Garry has a bag of money - he paid by the total kilograms 
 By the time we had gotten all the paperwork done, each heifer has a passport paper, and health record,  it was almost ten o'clock and we were ready to go so Garry talked with the trucker about the route (in Russian of course, he never had to phone Maria all morning)

Then we followed the truck slowly through the city and beyond
Then when we got on the highway closer to the village, Garry passed the truck and led him to Nikolipolia and then to the barn. It was just noon.
They decided it would work best to let the heifers off on level ground, so the trucker backed up to a pile of dirt. We had lots of help, all the boys that had been hired for the day to stack straw bales (including three Andrei- s) and did not have much trouble getting them in the corral with the other big heifers already there.

help everywhere (and two shirtless Andrei-s)

who wants to get off the truck (easier than getting them on!)

making new friends

lots of running around inside the fence

discussing mileage with the trucker (he and Garry disagreed but
Garry had set it on the car as we left and it had been 120 kms- x2)
And do you think Garry was done for the day? No, he helped the boys unload 7 loads of straw, finishing about 8 pm. They had sandwiches I made around 2 pm. Garry made an ice cream cone run to the village store at 6 pm, and they were in and out of the house all afternoon getting bottles of cold water that someone (them or me) kept refilling with filtered water and putting in the freezer to get cold.

At noon, they had to fix the pile before the seven loads came.
The mow will be full of hay, all the straw will be stacked outside.
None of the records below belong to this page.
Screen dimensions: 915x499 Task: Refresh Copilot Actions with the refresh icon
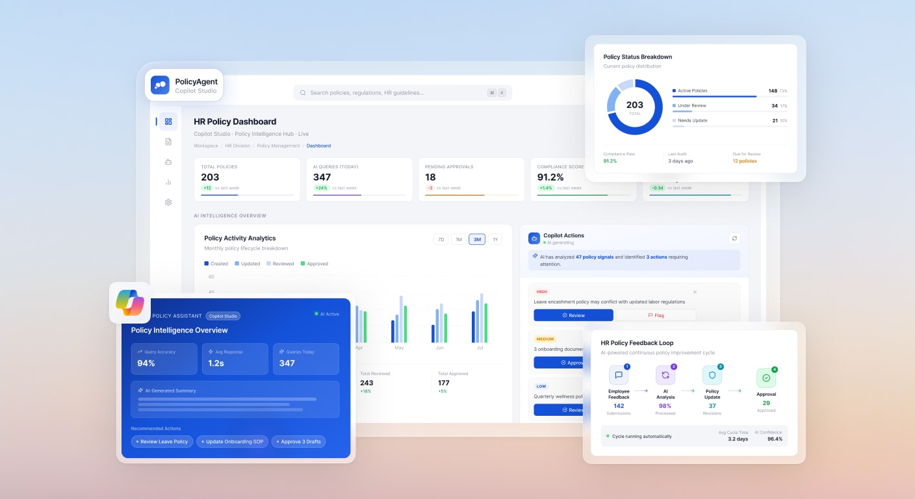tap(734, 238)
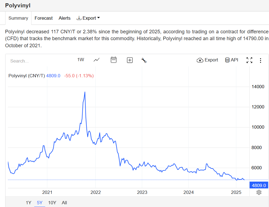Click the add indicator plus icon

pyautogui.click(x=130, y=60)
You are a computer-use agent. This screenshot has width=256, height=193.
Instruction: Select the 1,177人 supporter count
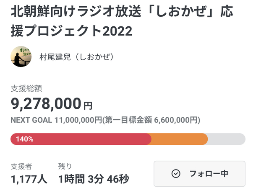click(x=29, y=180)
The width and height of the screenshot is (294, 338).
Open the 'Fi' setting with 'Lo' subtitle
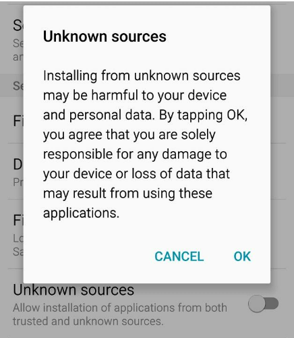(x=18, y=220)
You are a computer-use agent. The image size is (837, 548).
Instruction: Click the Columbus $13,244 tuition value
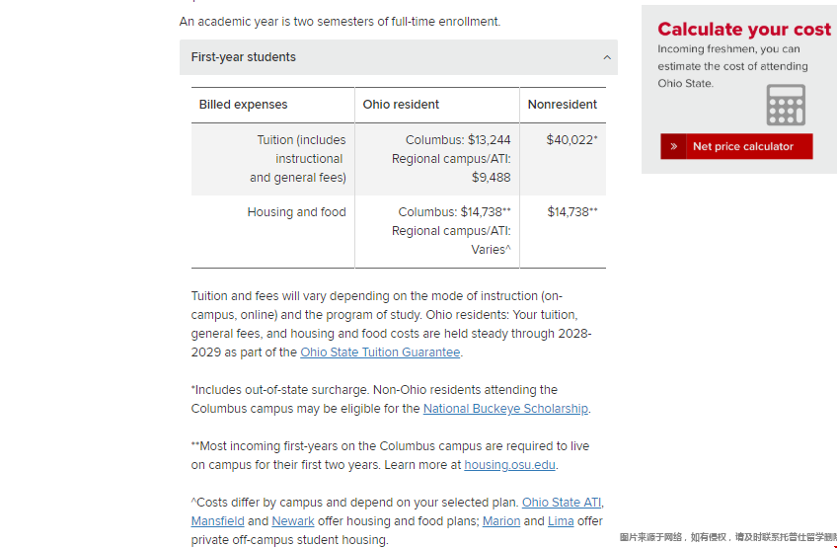click(x=458, y=140)
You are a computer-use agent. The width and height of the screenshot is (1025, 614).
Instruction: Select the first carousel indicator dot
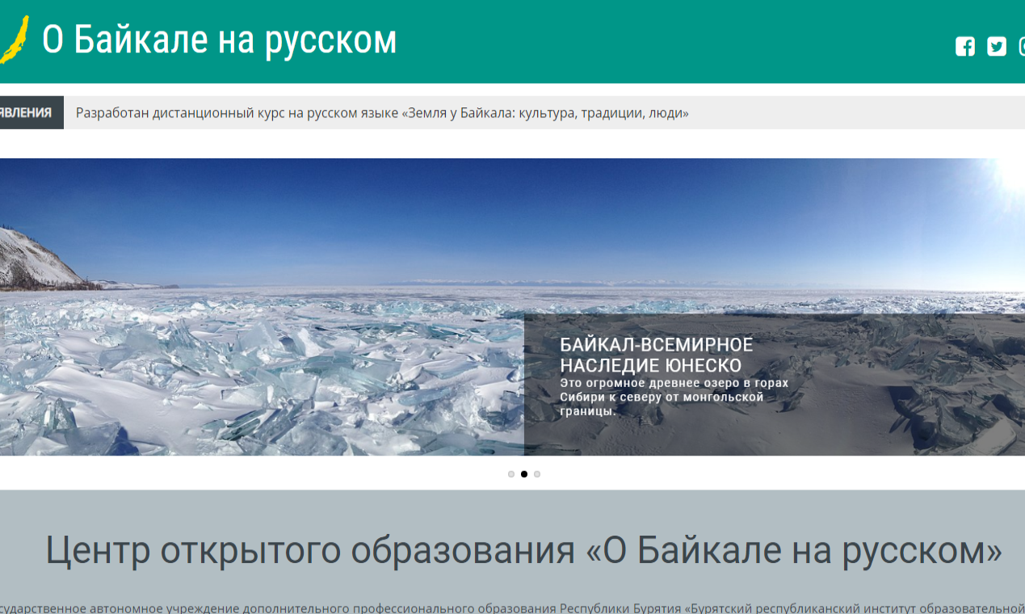coord(510,474)
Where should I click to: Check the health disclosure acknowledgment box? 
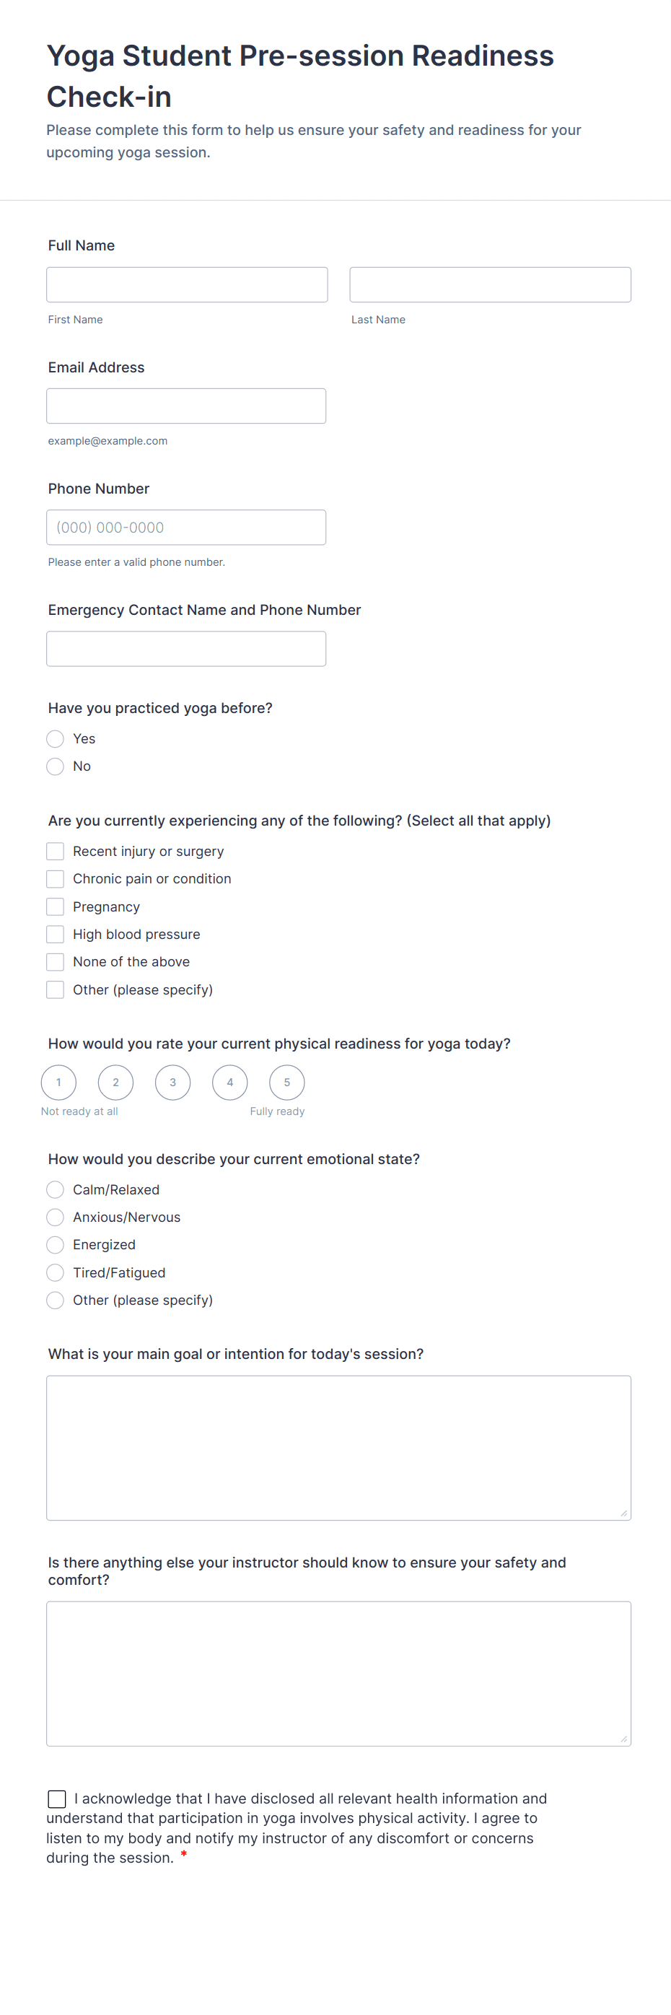(x=57, y=1798)
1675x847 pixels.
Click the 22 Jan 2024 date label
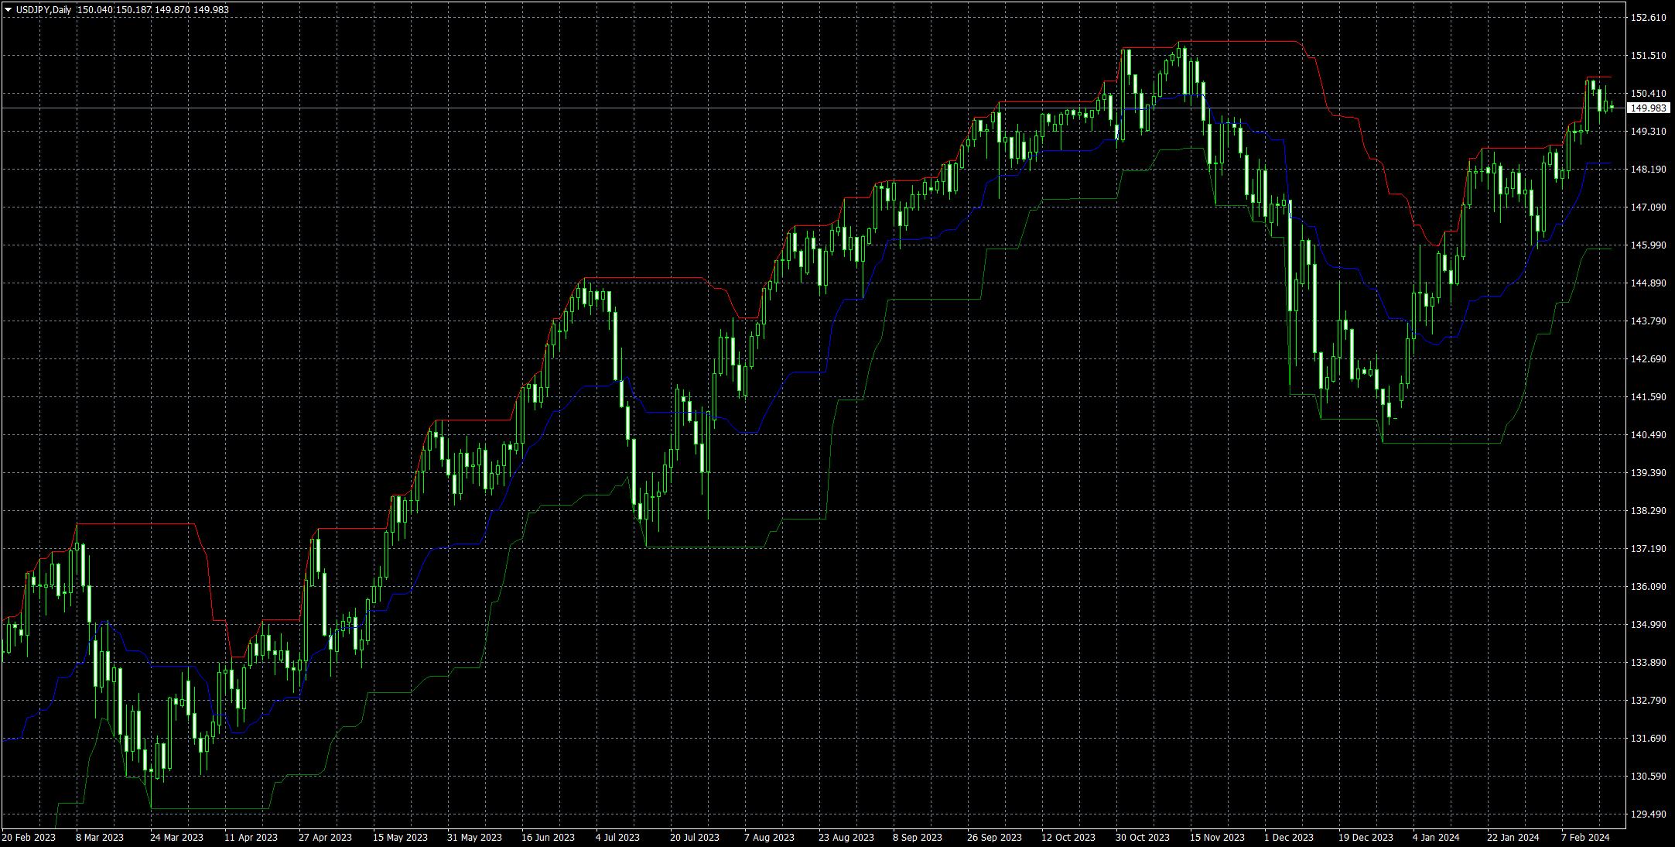(1513, 838)
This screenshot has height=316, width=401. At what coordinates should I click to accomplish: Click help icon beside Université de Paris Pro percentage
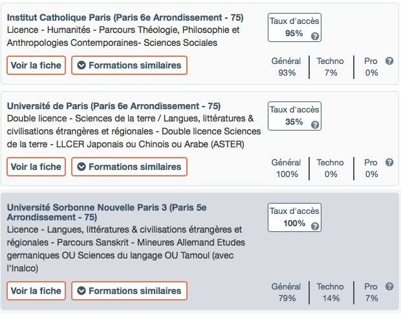coord(389,162)
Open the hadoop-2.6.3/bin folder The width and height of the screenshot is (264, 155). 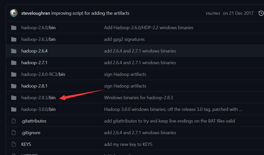coord(38,39)
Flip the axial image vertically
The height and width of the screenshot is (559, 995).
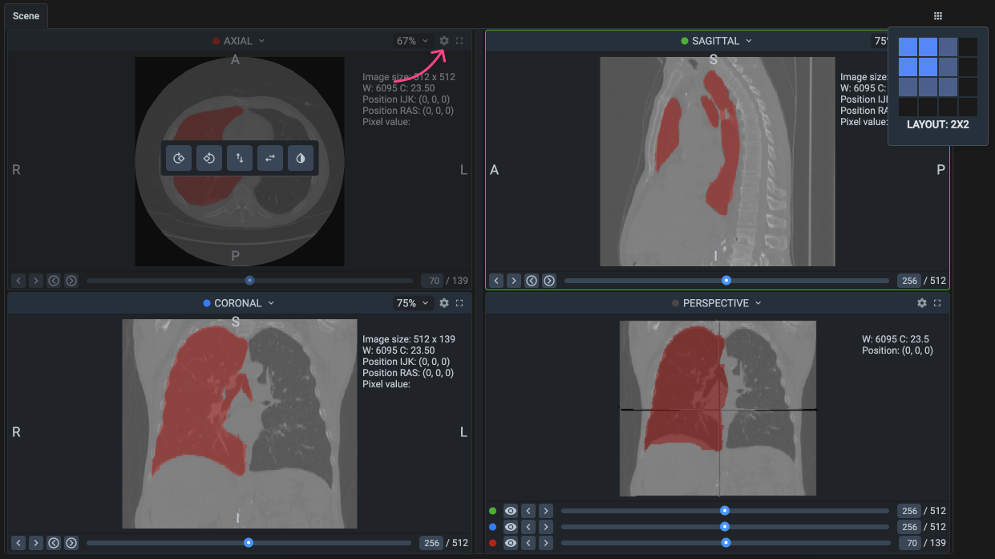pyautogui.click(x=239, y=159)
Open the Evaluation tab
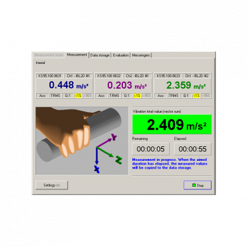Screen dimensions: 247x247 coord(120,55)
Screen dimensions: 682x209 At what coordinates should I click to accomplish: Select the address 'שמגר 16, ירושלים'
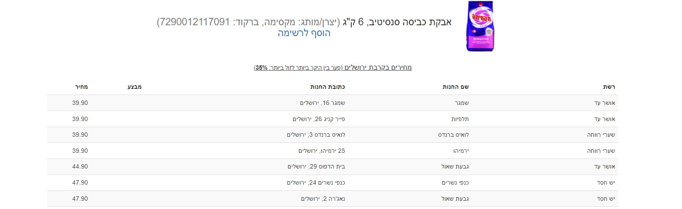click(322, 103)

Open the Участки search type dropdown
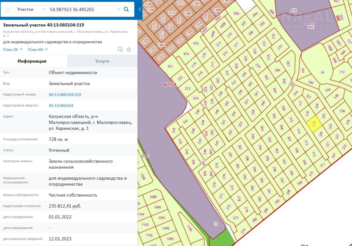pos(31,9)
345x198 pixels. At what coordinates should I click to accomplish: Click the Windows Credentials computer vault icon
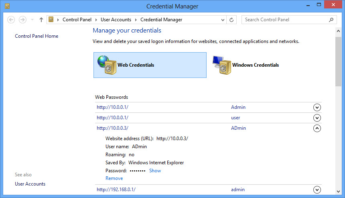coord(221,65)
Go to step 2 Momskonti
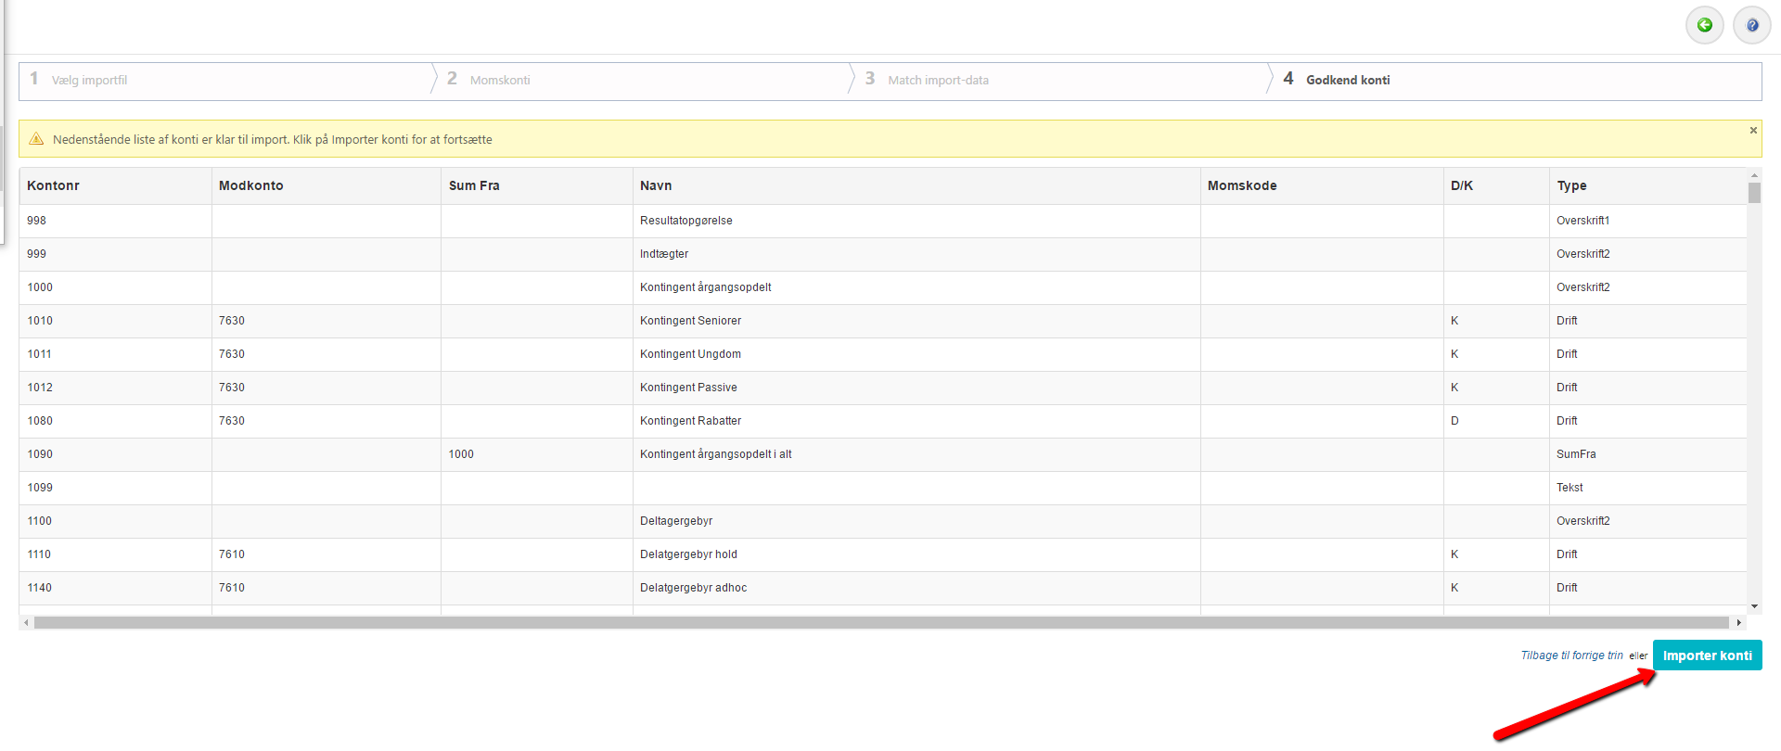 point(499,81)
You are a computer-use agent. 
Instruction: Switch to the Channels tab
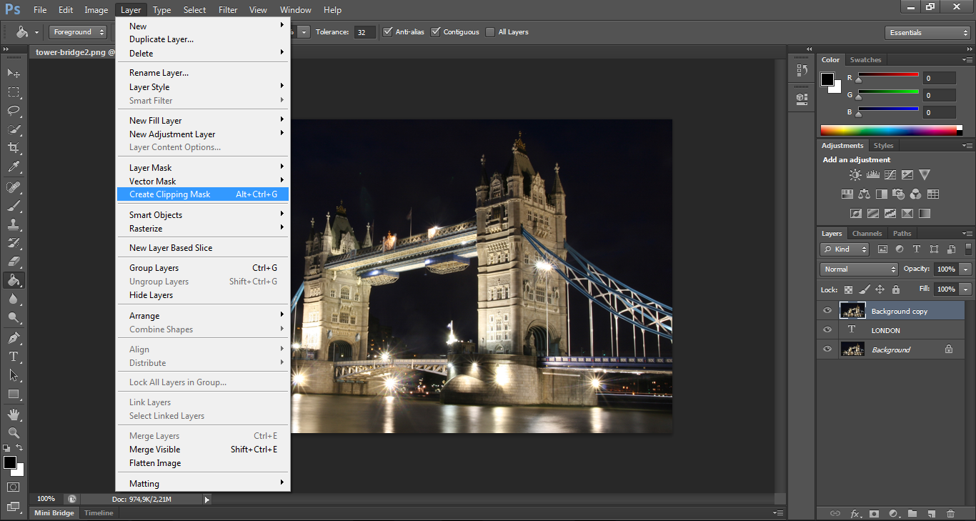pyautogui.click(x=867, y=234)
The wheat is all harvested and most of it has already been sold to a company in Zaporosia. They think it ran about 2.5  to 3.8 tons per hectare, and graded 2-3 ( the scale goes from a high of 1 to a low of 5) so it was pretty good.
 There is a pile stored inside the barn (I don't know where is will go next year when there are cows there!) which is either for seed for next year, or to give some to the shareowners we rent land from, a few are paid in cash, but most of the 73 people we rent from get 3 tons of grain, along with a number of other things- like straw and a really big bag of sugar (Max has already bought and given some of that out, they wanted it for jam making.) This year Garry and Max decided on one ton of wheat and two tons of corn for our grain payment to the renters. It is easier to sell wheat, they tell me, and people will be happy with either for feeding their animals- and so far the corn looks good... but it would be nice to get some rain this week!